CompletableFuture.allOf(a, b).thenApply(v -> a.join() + " / " + b.join());


Bug 10 — whenComplete used to recover

CompletableFuture<Integer> r = compute()
    .whenComplete((v, ex) -> { if (ex != null) log.warn("failed"); });
// caller treats r as recovered, but...
int value = r.join();   // still throws!

What's wrong. whenComplete observes but does not transform; the original exception still propagates, so join() throws. Root cause. Confusing whenComplete (peek) with handle/exceptionally (recover). Fix. Use exceptionally/handle to actually substitute a value.

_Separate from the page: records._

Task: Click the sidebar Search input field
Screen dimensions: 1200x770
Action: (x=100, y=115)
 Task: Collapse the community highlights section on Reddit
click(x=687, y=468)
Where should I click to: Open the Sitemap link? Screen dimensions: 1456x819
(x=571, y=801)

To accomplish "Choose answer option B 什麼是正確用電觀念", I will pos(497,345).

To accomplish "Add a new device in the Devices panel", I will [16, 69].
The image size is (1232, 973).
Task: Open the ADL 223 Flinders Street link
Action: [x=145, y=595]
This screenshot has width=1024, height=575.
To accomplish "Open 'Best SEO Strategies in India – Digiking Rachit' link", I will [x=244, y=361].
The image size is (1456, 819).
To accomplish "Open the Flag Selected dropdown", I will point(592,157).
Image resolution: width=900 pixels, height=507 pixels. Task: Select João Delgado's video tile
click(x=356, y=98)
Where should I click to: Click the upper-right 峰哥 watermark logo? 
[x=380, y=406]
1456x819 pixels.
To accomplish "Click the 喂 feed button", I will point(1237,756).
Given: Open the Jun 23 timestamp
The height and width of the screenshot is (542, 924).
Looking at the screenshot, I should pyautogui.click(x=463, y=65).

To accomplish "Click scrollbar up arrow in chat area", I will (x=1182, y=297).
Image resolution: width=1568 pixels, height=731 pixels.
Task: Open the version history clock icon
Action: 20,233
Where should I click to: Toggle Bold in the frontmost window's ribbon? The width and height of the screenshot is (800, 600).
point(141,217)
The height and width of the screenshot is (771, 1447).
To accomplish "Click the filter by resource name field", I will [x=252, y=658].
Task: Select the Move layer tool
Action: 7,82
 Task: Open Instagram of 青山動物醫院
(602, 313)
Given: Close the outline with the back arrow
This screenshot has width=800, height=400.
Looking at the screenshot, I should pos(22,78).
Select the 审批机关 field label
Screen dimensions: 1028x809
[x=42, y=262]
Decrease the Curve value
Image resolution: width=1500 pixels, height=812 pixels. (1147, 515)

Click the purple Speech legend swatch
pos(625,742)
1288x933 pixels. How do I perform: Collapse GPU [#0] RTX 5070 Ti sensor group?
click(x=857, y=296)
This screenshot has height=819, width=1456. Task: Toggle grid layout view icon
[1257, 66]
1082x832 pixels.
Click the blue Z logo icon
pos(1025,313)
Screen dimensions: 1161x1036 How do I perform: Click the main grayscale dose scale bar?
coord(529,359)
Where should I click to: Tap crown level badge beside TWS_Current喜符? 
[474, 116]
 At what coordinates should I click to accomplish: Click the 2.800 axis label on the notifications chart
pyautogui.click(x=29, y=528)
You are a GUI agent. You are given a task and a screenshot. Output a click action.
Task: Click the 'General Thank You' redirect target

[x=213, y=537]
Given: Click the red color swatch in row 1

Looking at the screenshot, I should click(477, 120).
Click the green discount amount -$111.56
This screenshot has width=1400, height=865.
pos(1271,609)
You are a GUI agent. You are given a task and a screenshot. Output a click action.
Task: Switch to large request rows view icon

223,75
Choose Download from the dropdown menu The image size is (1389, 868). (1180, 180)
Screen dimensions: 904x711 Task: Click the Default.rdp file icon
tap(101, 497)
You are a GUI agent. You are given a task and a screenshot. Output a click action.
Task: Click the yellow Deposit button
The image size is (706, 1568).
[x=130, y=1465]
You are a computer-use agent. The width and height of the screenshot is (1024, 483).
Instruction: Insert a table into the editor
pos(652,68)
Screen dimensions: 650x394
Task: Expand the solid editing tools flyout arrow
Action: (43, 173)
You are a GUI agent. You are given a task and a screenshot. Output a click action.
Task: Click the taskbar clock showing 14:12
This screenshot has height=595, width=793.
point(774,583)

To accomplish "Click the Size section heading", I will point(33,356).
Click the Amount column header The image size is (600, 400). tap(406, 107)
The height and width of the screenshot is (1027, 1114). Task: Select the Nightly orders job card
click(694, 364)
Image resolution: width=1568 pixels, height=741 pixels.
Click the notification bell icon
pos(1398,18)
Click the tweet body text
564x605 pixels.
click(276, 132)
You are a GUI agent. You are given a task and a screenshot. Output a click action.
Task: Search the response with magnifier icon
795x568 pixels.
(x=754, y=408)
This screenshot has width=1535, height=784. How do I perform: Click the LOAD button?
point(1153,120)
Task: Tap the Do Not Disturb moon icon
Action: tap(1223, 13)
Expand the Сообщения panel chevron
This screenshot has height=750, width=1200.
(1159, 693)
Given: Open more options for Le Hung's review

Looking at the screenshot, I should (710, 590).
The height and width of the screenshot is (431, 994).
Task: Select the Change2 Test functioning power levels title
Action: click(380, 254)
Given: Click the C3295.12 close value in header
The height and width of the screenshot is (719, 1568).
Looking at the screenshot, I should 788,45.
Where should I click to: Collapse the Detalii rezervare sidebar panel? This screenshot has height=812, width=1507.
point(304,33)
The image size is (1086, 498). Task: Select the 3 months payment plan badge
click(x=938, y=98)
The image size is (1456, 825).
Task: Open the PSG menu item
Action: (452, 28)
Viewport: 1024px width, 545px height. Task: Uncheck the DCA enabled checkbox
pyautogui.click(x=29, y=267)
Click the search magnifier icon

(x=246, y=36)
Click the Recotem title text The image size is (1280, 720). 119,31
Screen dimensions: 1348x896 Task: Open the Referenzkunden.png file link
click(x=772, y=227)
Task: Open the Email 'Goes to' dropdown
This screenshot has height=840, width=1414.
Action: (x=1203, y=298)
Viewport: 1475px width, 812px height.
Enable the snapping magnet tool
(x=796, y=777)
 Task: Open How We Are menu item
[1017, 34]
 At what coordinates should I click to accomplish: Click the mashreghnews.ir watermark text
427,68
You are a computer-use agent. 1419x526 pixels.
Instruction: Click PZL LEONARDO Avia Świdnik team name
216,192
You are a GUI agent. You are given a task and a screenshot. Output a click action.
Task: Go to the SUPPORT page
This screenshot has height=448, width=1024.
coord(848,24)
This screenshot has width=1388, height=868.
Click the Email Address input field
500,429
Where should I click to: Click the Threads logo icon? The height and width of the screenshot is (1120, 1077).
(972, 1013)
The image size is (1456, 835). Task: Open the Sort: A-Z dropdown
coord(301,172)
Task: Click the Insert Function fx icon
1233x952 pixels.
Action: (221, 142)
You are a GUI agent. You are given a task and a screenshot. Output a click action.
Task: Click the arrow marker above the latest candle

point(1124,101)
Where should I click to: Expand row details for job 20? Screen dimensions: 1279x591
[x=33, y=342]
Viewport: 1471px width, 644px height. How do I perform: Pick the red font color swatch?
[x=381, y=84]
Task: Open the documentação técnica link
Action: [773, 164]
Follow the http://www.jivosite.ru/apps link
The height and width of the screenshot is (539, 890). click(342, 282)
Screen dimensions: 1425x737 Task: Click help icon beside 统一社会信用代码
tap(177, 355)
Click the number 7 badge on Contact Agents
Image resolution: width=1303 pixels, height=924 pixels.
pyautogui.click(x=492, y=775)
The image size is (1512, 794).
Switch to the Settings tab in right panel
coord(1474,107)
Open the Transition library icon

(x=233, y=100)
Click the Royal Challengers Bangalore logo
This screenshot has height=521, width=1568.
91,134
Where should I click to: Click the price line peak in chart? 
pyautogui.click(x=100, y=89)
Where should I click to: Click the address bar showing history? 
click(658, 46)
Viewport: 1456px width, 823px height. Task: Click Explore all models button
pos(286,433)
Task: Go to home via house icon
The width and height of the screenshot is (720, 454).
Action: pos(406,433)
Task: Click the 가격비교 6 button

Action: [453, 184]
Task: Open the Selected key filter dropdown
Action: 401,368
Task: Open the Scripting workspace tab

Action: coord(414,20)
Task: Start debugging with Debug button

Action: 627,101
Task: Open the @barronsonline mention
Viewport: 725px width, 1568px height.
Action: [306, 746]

CompletableFuture<Integer> r = compute().exceptionally(ex -> { log.warn("failed"); return 0; });


Bug 11 — JS: forgotten return in then

fetchUser(id)
  .then(user => {
    fetchOrders(user.id);          // missing `return`
  })
  .then(orders => render(orders)); // orders is undefined

What's wrong. The first .then doesn't return the inner promise, so the chain doesn't wait for fetchOrders; the next .then receives undefined. Root cause. A .then callback that calls an async op without returning it breaks the chain — the JS analogue of the thenCompose flattening rule. Fix.

fetchUser(id)
  .then(user => fetchOrders(user.id))   // return the promise (implicit arrow return)
  .then(orders => render(orders));


Bug 12 — Re-completing a Promise

CompletableFuture<Config> cfg = new CompletableFuture<>();
loadPrimary(c -> cfg.complete(c));
loadFallback(c -> cfg.complete(c));   // assumed to "override" if primary failed

What's wrong. Whichever callback fires first wins; the second complete is a silent no-op. If the fallback was meant to override a failed primary, this logic never works — and if primary succeeded, a late fallback is silently dropped (which may be fine, but it's accidental, not designed). Root cause. A Promise is write-once; re-completion is ignored, not an error — so bugs hide. Fix. Make the intent explicit: complete from primary; on primary failure, complete from fallback.

loadPrimaryF()
    .exceptionallyCompose(ex -> loadFallbackF())
    .whenComplete((c, ex) -> { if (ex == null) cfg.complete(c); else cfg.completeExceptionally(ex); });


Practice Tips

  • For every chain, ask "where does the exception go?" If you can't point to the exceptionally/handle/whenComplete that observes it, you have Bug 3.
  • Grep for .get() and .join() in async code paths; each one is a blocking/starvation suspect (Bugs 1, 4, 5).
  • Whenever a lambda returns a Future, the operator must be thenCompose (Java) or return the promise (JS) — Bugs 2 and 11 are the same mistake in two languages.
  • Treat allOf's result as Void and always join the originals (Bug 9).
  • Memorize the recover trio: whenComplete peeks, handle transforms both, exceptionally substitutes on failure (Bug 10).
  • Reproduce starvation deliberately: size a pool to 2, submit tasks that get() on each other, watch it deadlock — then you'll never write Bug 5 again.